▶ [TASK DIRECTIONS]: Locate each line below that includes "thumbnail" and reproduce it.

▶ [DATASET RECORDS]:
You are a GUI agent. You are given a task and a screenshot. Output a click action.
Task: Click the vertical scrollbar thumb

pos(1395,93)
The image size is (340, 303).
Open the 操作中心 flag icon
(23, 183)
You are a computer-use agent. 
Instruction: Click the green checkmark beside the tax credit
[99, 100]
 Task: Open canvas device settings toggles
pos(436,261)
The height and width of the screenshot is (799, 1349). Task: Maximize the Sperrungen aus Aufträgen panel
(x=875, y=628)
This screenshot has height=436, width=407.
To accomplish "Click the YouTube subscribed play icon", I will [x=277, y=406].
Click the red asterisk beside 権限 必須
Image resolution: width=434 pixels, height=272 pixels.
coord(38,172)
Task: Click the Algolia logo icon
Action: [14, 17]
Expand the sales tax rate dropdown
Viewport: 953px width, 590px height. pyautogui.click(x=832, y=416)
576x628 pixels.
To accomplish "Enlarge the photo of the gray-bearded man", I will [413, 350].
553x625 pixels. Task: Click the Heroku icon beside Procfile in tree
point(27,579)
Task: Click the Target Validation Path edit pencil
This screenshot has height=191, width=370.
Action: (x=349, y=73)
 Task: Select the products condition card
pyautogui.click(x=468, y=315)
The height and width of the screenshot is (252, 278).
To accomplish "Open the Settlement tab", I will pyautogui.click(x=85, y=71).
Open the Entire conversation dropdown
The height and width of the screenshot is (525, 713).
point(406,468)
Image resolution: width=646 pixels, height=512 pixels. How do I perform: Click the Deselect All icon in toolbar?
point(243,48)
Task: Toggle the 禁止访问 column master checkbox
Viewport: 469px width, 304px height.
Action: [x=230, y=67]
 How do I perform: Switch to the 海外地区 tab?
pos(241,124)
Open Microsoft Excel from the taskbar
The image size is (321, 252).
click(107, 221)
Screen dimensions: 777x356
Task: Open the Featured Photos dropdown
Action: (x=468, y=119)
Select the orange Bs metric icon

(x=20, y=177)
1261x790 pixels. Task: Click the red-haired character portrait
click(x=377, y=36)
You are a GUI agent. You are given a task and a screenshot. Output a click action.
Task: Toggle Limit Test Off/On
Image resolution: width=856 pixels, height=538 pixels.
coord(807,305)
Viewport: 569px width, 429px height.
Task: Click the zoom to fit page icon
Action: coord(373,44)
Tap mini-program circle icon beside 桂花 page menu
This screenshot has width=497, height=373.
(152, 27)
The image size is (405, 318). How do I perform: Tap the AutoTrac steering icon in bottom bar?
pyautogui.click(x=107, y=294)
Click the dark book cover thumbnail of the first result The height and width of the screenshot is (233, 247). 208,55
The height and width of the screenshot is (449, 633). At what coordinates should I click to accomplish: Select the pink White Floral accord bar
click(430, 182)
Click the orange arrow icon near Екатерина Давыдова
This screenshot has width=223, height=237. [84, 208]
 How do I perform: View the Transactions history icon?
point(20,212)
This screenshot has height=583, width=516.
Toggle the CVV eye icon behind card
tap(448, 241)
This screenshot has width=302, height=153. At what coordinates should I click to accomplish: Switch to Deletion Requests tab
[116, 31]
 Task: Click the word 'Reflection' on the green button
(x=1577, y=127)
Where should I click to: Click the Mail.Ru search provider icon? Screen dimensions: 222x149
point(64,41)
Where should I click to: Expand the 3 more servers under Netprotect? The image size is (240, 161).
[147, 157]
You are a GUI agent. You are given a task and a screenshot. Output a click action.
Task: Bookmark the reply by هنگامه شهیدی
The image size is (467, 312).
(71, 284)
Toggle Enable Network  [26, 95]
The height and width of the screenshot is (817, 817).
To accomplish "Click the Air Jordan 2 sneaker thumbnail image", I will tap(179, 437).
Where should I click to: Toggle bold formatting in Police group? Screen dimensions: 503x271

▶ [TASK RESPONSE]:
Click the dark book cover thumbnail of the first result The height and width of the screenshot is (233, 247). 208,55
To accomplish "Click the Air Jordan 2 sneaker thumbnail image", I will tap(179, 437).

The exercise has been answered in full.